● **WRITTEN REQUEST 1**
Set down the pruning passage word for word, from "People with expertise" up to and including "quality of fruit.".

Start SUPPLIED PASSAGE

People with expertise in growing grapes say that one of the most common mistakes growers make is not pruning hard enough. Harder (heavier) pruning leads to more fruit and a better quality of fruit.

God does the same thing with His children. He works in our life to prune (purge, cut away) anything that would hinder our being fruitful. How do we know whether He’s pruning us? Study the Bible. Everything we need to know about how God “prunes” for fruitfulness is in the Bible. Here are a few examples:

For you were once darkness, but now you are light in the Lord. Walk as children of light (for the fruit of the Spirit is in all goodness, righteousness, and truth), finding out what is acceptable to the Lord. And have no fellowship with the unfruitful works of darkness, but rather expose them. Ephesians 5:8-11

For this reason we also, since the day we heard it, do not cease to pray for you, and to ask that you may be filled with the knowledge of His will in all wisdom and spiritual understanding; that you may walk worthy of the Lord, fully pleasing Him, being fruitful in every good work and increasing in the knowledge of God; strengthened with all might, according to His glorious power, for all patience and longsuffering with joy; giving thanks to the Father who has qualified us to be partakers of the inheritance of the saints in the light. Colossians 1:9-12

But the fruit of the Spirit is love, joy, peace, longsuffering, kindness, goodness, faithfulness, gentleness, self-control. Against such there is no law. And those who are Christ’s have crucified the flesh with its passions and desires. If we live in the Spirit, let us also walk in the Spirit. Let us not become conceited, provoking one another, envying one another. Galatians 5:22-26

Christian Maturity

There’s a lot more we could write about Christian maturity and we have. We’ll list some resources for you at the end of this article.

End SUPPLIED PASSAGE
Start DATA TO USE

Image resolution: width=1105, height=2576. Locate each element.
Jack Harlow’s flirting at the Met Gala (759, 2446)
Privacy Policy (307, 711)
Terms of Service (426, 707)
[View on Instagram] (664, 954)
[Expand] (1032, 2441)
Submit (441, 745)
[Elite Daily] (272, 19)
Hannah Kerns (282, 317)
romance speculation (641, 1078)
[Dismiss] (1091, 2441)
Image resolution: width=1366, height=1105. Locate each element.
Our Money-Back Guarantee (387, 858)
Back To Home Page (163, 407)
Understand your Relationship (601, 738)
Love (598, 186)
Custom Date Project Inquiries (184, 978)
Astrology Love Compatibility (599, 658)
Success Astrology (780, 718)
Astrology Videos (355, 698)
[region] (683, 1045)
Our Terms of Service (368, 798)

End DATA TO USE

● **WRITTEN REQUEST 2**
Work out how many of the rows above contain the string "each", treating uppercase and lowercase letters as different, and give only that number.

● **OUTPUT 1**
People with expertise in growing grapes say that one of the most common mistakes growers make is not pruning hard enough. Harder (heavier) pruning leads to more fruit and a better quality of fruit.

● **OUTPUT 2**
2